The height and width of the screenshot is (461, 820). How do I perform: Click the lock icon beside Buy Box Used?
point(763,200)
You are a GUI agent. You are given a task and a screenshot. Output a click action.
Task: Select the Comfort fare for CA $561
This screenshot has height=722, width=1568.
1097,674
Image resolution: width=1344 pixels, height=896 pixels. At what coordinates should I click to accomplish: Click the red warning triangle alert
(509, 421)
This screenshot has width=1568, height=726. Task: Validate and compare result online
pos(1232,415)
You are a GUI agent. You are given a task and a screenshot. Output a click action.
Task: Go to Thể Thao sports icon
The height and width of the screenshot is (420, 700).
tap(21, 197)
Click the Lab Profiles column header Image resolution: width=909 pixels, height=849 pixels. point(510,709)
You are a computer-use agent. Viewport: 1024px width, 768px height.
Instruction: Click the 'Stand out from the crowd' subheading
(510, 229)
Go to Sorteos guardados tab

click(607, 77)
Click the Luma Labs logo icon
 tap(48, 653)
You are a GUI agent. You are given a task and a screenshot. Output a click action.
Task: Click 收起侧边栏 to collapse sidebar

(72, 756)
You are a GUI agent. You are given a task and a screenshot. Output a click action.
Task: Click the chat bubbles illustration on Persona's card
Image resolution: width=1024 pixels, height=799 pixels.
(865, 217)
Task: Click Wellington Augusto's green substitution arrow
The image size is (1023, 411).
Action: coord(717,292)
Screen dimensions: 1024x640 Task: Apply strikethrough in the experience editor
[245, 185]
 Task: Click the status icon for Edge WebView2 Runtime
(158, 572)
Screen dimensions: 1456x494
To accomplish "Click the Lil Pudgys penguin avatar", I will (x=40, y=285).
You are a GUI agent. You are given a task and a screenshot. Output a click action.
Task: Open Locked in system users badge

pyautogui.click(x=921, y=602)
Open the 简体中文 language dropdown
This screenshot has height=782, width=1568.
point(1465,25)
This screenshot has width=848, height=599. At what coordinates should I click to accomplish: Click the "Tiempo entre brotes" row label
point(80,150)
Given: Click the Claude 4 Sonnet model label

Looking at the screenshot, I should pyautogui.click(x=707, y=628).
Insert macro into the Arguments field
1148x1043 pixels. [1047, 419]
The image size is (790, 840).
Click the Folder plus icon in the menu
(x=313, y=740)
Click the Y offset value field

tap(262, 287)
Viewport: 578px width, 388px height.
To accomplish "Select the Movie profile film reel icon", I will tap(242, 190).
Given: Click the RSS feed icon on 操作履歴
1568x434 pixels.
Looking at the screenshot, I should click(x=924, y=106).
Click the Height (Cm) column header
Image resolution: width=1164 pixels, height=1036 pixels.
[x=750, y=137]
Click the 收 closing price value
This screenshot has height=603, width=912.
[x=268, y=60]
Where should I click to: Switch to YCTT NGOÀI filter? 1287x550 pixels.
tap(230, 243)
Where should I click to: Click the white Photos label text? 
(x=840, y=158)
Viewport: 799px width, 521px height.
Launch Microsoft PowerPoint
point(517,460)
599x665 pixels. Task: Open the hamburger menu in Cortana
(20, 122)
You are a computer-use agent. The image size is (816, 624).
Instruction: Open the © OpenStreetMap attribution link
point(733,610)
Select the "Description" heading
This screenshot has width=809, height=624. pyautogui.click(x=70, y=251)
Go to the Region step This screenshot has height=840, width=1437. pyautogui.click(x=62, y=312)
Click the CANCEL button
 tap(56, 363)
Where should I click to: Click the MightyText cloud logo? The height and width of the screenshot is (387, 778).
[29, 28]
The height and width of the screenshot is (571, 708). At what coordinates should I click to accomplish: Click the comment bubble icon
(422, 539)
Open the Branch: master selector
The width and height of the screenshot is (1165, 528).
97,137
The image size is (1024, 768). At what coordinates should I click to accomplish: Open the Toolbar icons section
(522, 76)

◆ **Activity**: Transcribe the listing shown above in full and without change.

◆ **Written response**:
The height and width of the screenshot is (461, 820). How do I perform: Click the lock icon beside Buy Box Used?
point(763,200)
You are a GUI agent. You are given a task and a screenshot. Output a click action.
Task: Select the Comfort fare for CA $561
This screenshot has height=722, width=1568.
1097,674
Image resolution: width=1344 pixels, height=896 pixels. At what coordinates should I click to accomplish: Click the red warning triangle alert
(509, 421)
This screenshot has width=1568, height=726. Task: Validate and compare result online
pos(1232,415)
You are a GUI agent. You are given a task and a screenshot. Output a click action.
Task: Go to Thể Thao sports icon
The height and width of the screenshot is (420, 700).
tap(21, 197)
Click the Lab Profiles column header Image resolution: width=909 pixels, height=849 pixels. point(510,709)
You are a computer-use agent. Viewport: 1024px width, 768px height.
Instruction: Click the 'Stand out from the crowd' subheading
(510, 229)
Go to Sorteos guardados tab

click(607, 77)
Click the Luma Labs logo icon
 tap(48, 653)
You are a GUI agent. You are given a task and a screenshot. Output a click action.
Task: Click 收起侧边栏 to collapse sidebar

(72, 756)
You are a GUI agent. You are given a task and a screenshot. Output a click action.
Task: Click the chat bubbles illustration on Persona's card
Image resolution: width=1024 pixels, height=799 pixels.
(865, 217)
Task: Click Wellington Augusto's green substitution arrow
The image size is (1023, 411).
Action: coord(717,292)
Screen dimensions: 1024x640 Task: Apply strikethrough in the experience editor
[245, 185]
 Task: Click the status icon for Edge WebView2 Runtime
(158, 572)
Screen dimensions: 1456x494
To accomplish "Click the Lil Pudgys penguin avatar", I will (x=40, y=285).
You are a GUI agent. You are given a task and a screenshot. Output a click action.
Task: Open Locked in system users badge

pyautogui.click(x=921, y=602)
Open the 简体中文 language dropdown
This screenshot has height=782, width=1568.
point(1465,25)
This screenshot has width=848, height=599. At what coordinates should I click to accomplish: Click the "Tiempo entre brotes" row label
point(80,150)
Given: Click the Claude 4 Sonnet model label

Looking at the screenshot, I should pyautogui.click(x=707, y=628).
Insert macro into the Arguments field
1148x1043 pixels. [1047, 419]
The image size is (790, 840).
Click the Folder plus icon in the menu
(x=313, y=740)
Click the Y offset value field

tap(262, 287)
Viewport: 578px width, 388px height.
To accomplish "Select the Movie profile film reel icon", I will tap(242, 190).
Given: Click the RSS feed icon on 操作履歴
1568x434 pixels.
Looking at the screenshot, I should click(x=924, y=106).
Click the Height (Cm) column header
Image resolution: width=1164 pixels, height=1036 pixels.
[x=750, y=137]
Click the 收 closing price value
This screenshot has height=603, width=912.
[x=268, y=60]
Where should I click to: Switch to YCTT NGOÀI filter? 1287x550 pixels.
tap(230, 243)
Where should I click to: Click the white Photos label text? 
(x=840, y=158)
Viewport: 799px width, 521px height.
Launch Microsoft PowerPoint
point(517,460)
599x665 pixels. Task: Open the hamburger menu in Cortana
(20, 122)
You are a computer-use agent. The image size is (816, 624).
Instruction: Open the © OpenStreetMap attribution link
point(733,610)
Select the "Description" heading
This screenshot has width=809, height=624. pyautogui.click(x=70, y=251)
Go to the Region step This screenshot has height=840, width=1437. pyautogui.click(x=62, y=312)
Click the CANCEL button
 tap(56, 363)
Where should I click to: Click the MightyText cloud logo? The height and width of the screenshot is (387, 778).
[29, 28]
The height and width of the screenshot is (571, 708). At what coordinates should I click to accomplish: Click the comment bubble icon
(422, 539)
Open the Branch: master selector
The width and height of the screenshot is (1165, 528).
97,137
The image size is (1024, 768). At what coordinates should I click to accomplish: Open the Toolbar icons section
(522, 76)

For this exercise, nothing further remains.